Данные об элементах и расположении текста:
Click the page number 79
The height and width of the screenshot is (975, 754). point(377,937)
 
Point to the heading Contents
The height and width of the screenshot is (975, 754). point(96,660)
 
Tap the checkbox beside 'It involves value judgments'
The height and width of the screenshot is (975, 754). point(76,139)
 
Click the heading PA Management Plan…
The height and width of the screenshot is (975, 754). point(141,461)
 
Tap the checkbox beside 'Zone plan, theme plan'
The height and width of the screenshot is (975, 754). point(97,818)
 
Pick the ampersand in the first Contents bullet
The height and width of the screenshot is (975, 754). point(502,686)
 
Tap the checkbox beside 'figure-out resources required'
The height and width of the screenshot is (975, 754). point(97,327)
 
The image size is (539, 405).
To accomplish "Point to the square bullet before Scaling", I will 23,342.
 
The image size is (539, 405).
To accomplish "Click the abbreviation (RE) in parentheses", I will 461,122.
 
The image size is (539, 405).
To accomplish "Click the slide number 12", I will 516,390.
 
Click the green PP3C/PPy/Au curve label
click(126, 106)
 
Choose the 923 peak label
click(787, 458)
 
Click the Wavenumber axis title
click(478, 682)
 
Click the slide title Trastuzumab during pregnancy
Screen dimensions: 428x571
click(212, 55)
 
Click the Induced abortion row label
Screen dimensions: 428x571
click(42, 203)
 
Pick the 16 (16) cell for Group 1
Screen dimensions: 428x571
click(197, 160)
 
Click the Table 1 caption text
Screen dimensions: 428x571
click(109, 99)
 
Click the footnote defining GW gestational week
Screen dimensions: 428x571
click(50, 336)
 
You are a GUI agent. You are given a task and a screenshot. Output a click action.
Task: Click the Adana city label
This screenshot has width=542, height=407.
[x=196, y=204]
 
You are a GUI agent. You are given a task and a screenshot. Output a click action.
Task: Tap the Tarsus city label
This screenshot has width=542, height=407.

# [Задание]
Замените в записях выше «screenshot» на «screen capture» и выпишите все записи целиком, больше ничего не меняя.

# [Ответ]
Click the page number 79
The height and width of the screen capture is (975, 754). point(377,937)
 
Point to the heading Contents
The height and width of the screen capture is (975, 754). point(96,660)
 
Tap the checkbox beside 'It involves value judgments'
The height and width of the screen capture is (975, 754). point(76,139)
 
Click the heading PA Management Plan…
The height and width of the screen capture is (975, 754). point(141,461)
 
Tap the checkbox beside 'Zone plan, theme plan'
The height and width of the screen capture is (975, 754). point(97,818)
 
Pick the ampersand in the first Contents bullet
The height and width of the screen capture is (975, 754). point(502,686)
 
Tap the checkbox beside 'figure-out resources required'
The height and width of the screen capture is (975, 754). point(97,327)
 
The image size is (539, 405).
To accomplish "Point to the square bullet before Scaling", I will 23,342.
 
The image size is (539, 405).
To accomplish "Click the abbreviation (RE) in parentheses", I will 461,122.
 
The image size is (539, 405).
To accomplish "Click the slide number 12", I will 516,390.
 
Click the green PP3C/PPy/Au curve label
click(126, 106)
 
Choose the 923 peak label
click(787, 458)
 
Click the Wavenumber axis title
click(478, 682)
 
Click the slide title Trastuzumab during pregnancy
Screen dimensions: 428x571
click(212, 55)
 
Click the Induced abortion row label
Screen dimensions: 428x571
click(42, 203)
 
Pick the 16 (16) cell for Group 1
Screen dimensions: 428x571
click(197, 160)
 
Click the Table 1 caption text
Screen dimensions: 428x571
click(109, 99)
 
Click the footnote defining GW gestational week
Screen dimensions: 428x571
click(50, 336)
 
You are a GUI agent. You are given a task and a screen capture. Output a click action.
Task: Click the Adana city label
This screen capture has width=542, height=407.
[x=196, y=204]
 
You are a GUI agent. You are given a task and a screen capture. Output a click action.
Task: Tap the Tarsus city label
This screen capture has width=542, height=407.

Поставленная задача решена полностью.